Through the outpouring of grief this weekend on Twitter from those who’d met him, worked with him or simply talked football with him online, Tyler’s selflessness was abundantly clear.
Brandon marveled at the depth of his brother’s selflessness, but said it’s a trait that runs through his entire family.
“We have a sister and she has down syndrome. We take care of her,” he said.
“Just living with someone with a disability, you tend to take more care and pay more attention to people. My whole family is kind of like that, always looking out for other people. (Tyler would) look out for other people before himself anytime. It was cool.”
Ridley said that Tyler was excited about taking the Broncos job. He wanted a career in the sports world and Ridley thought being the voice of the Junior A hockey team in his hometown was the first step on a big journey for him. Brandon saw a similar path for him.
Working and living in Alberta, Brandon didn’t get a chance to hear Tyler call a Broncos game until last weekend, when he went home for Easter.
“I was like, ‘Holy s—, he’s actually really good!’ He sounded really good and everybody really liked him,” Brandon said.
“I was like, ‘Tyler, man, you’re awesome. You’re going to go somewhere, you know, whether it be hockey, the NHL or something.’ I always thought he was going to be a football coach. I thought that my whole life.”
Speaking outside in a quiet moment alone, Brandon sighed with every anecdote, sometimes every few sentences.

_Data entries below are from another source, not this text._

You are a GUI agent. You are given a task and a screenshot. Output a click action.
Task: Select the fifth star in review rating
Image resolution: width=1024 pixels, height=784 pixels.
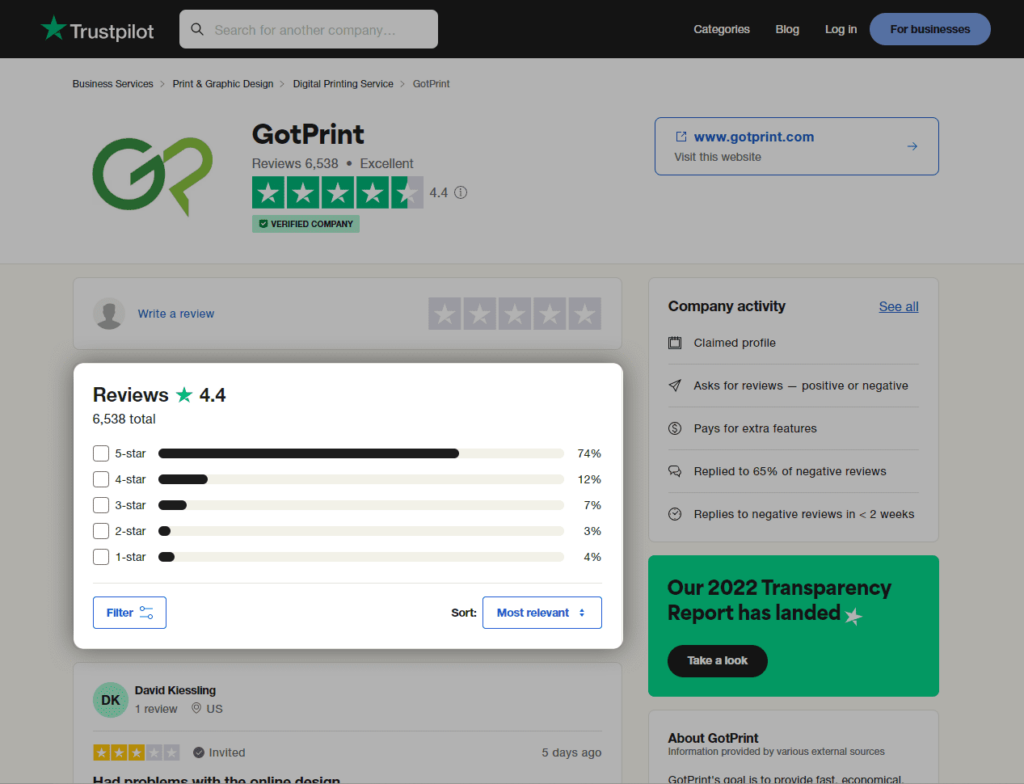point(585,314)
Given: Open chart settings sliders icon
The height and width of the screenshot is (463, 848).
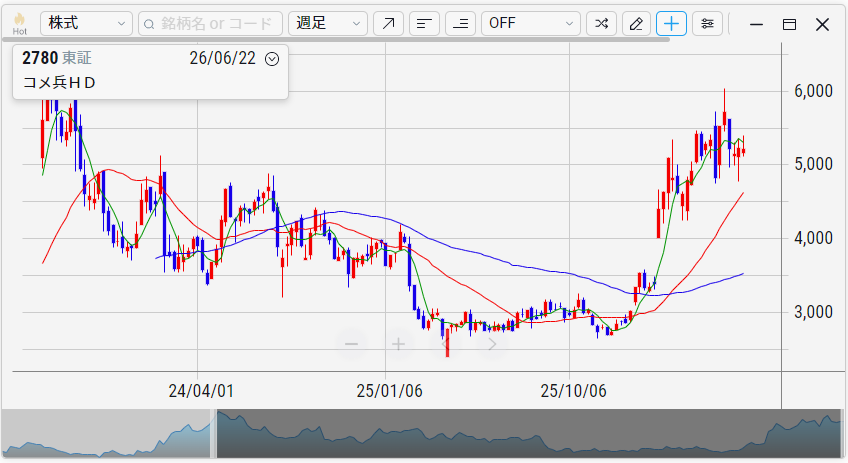Looking at the screenshot, I should pos(707,24).
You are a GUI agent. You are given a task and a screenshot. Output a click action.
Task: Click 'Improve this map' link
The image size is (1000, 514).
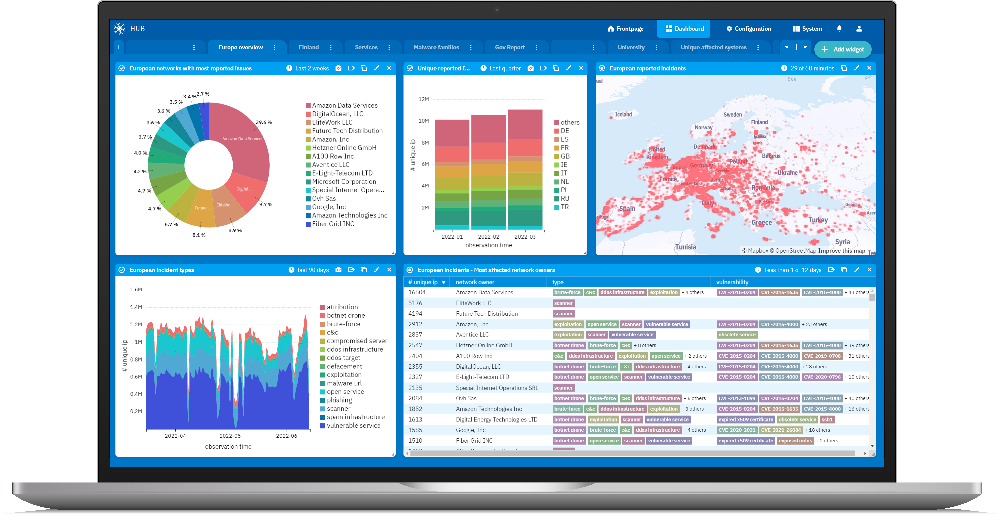848,251
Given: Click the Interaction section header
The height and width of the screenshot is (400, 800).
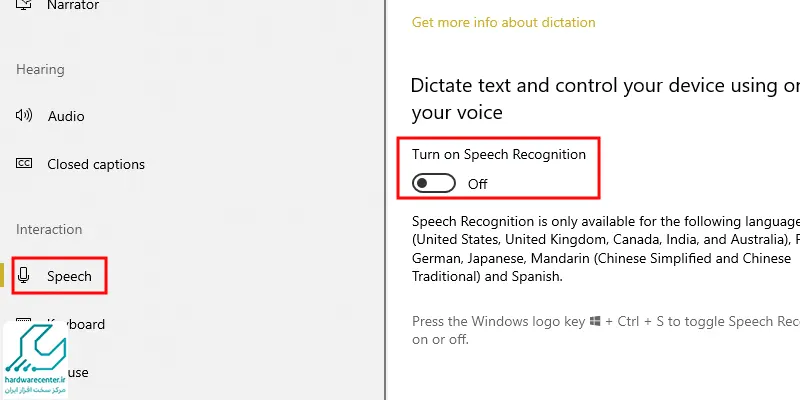Looking at the screenshot, I should coord(49,229).
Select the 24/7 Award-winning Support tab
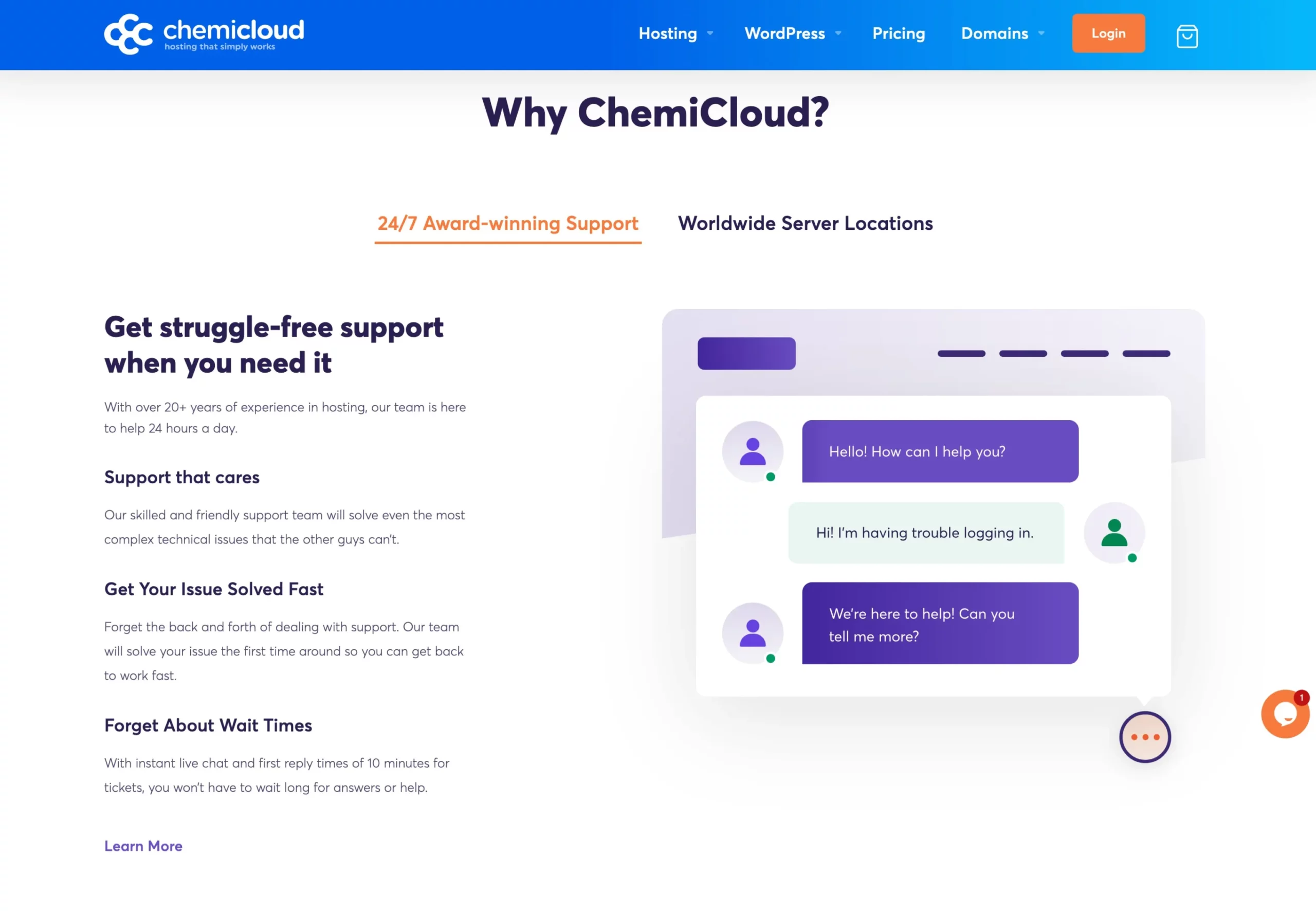 pyautogui.click(x=507, y=223)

The pain, the shock and the disbelief were all very present. The outpouring of support — NHL and MLB teams paying tribute to the Broncos on Saturday night, NHL coaches making their way to the town of around 6,000 people on Sunday, politicians from across the country and around the world offering condolences and a Go Fund Me page that topped the $4 million mark Sunday evening — has let him and the community know they’re not suffering this heartbreak alone.

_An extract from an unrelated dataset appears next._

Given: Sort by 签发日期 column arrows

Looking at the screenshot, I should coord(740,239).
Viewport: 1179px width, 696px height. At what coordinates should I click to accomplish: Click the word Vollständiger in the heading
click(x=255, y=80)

“I can’t believe it, just looking at my phone and on Facebook,” Brandon said. “I can’t believe the generosity of people. Donald Trump, everybody’s talking about it. I didn’t think it’d go this big.”
As it does to friends and colleagues, life pulled Ridley and Tyler apart over the last year or so. But as he processed the news on Saturday morning, Ridley began to notice something the more he read about his friend on Twitter.

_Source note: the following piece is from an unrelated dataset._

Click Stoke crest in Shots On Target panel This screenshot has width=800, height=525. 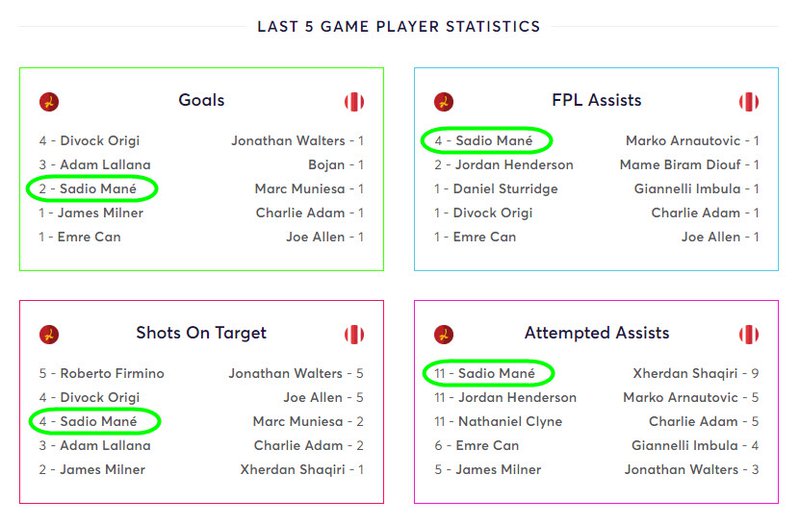(354, 335)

“The amazing thing that I’ve seen is that even though so many of us had different aspects, different types of relationships with Tyler, a lot of our stories are the same. You just need to remove the date,” he said.
“If someone says, ‘We were at Grey Cup in this year and it was great hanging out with Tyler,’ there are 20 other stories where if you just change out that Grey Cup year, it’s the same story. He was that guy. He was consistent, just a joy to have around as a friend and just amazing. To me, I find it really amazing that everyone’s story is really similar and it really shows where he was as a person.
“I’m still kind of in shock that he’s not around. I know it’ll hit me again when it comes time to plan that next football camp in Saskatchewan. I’ll probably write that email and realize that there’s nobody to receive it.”